(Task to carry out):
Please copy everything from "Find the location of a particular element. Image" down to "(818, 626).", substituting "image" for "screenshot" and leaving all else unchanged.

(The input):

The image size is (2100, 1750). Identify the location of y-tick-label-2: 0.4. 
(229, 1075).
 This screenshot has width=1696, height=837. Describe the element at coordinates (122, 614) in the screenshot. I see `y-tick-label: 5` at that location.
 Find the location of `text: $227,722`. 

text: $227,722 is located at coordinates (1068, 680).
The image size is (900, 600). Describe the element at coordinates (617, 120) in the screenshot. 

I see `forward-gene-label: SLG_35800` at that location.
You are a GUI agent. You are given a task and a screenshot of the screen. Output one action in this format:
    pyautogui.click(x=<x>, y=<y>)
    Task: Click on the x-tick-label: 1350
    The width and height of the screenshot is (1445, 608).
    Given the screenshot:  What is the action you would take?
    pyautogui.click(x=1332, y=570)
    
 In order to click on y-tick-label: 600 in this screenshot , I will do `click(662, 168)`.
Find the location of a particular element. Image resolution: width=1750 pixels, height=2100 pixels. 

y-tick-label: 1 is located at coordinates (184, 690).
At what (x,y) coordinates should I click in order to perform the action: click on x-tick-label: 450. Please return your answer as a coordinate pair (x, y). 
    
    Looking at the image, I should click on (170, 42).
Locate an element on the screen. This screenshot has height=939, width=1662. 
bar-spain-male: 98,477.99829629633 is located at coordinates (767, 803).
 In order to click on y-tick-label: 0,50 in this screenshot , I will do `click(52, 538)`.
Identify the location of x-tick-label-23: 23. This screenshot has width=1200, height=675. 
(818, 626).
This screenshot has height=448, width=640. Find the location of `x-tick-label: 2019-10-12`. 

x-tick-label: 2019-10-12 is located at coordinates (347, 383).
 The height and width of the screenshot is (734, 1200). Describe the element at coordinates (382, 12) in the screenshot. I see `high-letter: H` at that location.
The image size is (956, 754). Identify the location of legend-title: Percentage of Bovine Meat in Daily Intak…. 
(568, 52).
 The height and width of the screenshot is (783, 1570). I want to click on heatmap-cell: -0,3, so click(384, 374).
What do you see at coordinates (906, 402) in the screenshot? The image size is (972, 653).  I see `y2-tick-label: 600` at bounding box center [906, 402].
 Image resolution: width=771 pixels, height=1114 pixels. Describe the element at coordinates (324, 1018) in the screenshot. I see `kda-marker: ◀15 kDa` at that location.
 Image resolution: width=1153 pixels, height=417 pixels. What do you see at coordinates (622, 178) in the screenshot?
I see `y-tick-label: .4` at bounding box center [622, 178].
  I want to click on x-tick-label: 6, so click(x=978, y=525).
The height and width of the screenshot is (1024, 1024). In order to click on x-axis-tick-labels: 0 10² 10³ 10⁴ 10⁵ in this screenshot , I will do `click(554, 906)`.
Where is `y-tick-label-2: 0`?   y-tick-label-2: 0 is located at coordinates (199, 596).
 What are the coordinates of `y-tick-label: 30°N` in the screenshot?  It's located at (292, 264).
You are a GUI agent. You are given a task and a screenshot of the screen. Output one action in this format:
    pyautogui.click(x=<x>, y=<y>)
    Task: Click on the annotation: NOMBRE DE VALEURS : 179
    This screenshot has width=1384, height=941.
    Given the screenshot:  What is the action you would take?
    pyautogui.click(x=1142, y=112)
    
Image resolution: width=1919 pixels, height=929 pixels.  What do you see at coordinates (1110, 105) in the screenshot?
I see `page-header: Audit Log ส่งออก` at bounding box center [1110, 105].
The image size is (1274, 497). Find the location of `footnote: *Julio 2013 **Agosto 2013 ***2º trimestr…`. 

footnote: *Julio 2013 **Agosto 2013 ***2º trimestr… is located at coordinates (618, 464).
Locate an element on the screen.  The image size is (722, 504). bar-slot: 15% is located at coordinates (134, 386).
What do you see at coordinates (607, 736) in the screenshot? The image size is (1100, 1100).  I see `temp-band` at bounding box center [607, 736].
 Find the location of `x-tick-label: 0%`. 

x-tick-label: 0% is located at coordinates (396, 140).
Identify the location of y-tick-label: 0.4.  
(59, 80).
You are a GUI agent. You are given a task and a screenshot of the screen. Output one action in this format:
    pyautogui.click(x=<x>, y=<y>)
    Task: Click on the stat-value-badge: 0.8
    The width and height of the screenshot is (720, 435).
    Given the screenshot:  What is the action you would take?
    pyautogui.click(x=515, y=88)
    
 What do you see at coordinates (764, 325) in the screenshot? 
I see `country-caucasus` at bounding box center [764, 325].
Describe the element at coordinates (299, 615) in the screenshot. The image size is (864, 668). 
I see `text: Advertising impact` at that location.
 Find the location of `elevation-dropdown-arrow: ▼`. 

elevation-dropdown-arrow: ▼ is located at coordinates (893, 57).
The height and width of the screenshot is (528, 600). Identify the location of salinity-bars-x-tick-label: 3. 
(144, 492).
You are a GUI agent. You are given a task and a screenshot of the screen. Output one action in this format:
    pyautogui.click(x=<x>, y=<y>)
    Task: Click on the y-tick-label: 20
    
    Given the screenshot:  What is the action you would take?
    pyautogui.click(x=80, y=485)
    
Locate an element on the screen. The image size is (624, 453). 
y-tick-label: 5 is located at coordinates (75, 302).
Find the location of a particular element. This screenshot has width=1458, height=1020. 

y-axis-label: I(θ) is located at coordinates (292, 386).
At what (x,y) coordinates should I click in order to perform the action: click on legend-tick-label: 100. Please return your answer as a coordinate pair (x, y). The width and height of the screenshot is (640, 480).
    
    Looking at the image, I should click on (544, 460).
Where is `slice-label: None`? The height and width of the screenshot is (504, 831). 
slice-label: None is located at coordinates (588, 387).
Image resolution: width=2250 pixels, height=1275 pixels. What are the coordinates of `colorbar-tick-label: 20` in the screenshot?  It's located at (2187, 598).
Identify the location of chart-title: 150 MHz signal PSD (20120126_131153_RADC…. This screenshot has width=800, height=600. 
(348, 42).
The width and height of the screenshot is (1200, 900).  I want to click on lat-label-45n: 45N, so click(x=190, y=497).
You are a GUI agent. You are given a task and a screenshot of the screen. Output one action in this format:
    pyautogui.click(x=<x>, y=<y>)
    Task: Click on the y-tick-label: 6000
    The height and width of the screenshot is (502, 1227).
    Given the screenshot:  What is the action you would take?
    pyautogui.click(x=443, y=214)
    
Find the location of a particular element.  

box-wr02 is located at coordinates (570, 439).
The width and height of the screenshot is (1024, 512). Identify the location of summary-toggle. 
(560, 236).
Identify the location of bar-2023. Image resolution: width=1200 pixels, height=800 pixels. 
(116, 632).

(Answer for this exercise):
Find the location of a particular element. Image resolution: width=1750 pixels, height=2100 pixels. 

y-tick-label: 1 is located at coordinates (184, 690).
At what (x,y) coordinates should I click in order to perform the action: click on x-tick-label: 450. Please return your answer as a coordinate pair (x, y). 
    
    Looking at the image, I should click on (170, 42).
Locate an element on the screen. This image has height=939, width=1662. 
bar-spain-male: 98,477.99829629633 is located at coordinates (767, 803).
 In order to click on y-tick-label: 0,50 in this image , I will do `click(52, 538)`.
Identify the location of x-tick-label-23: 23. This image has width=1200, height=675. 
(818, 626).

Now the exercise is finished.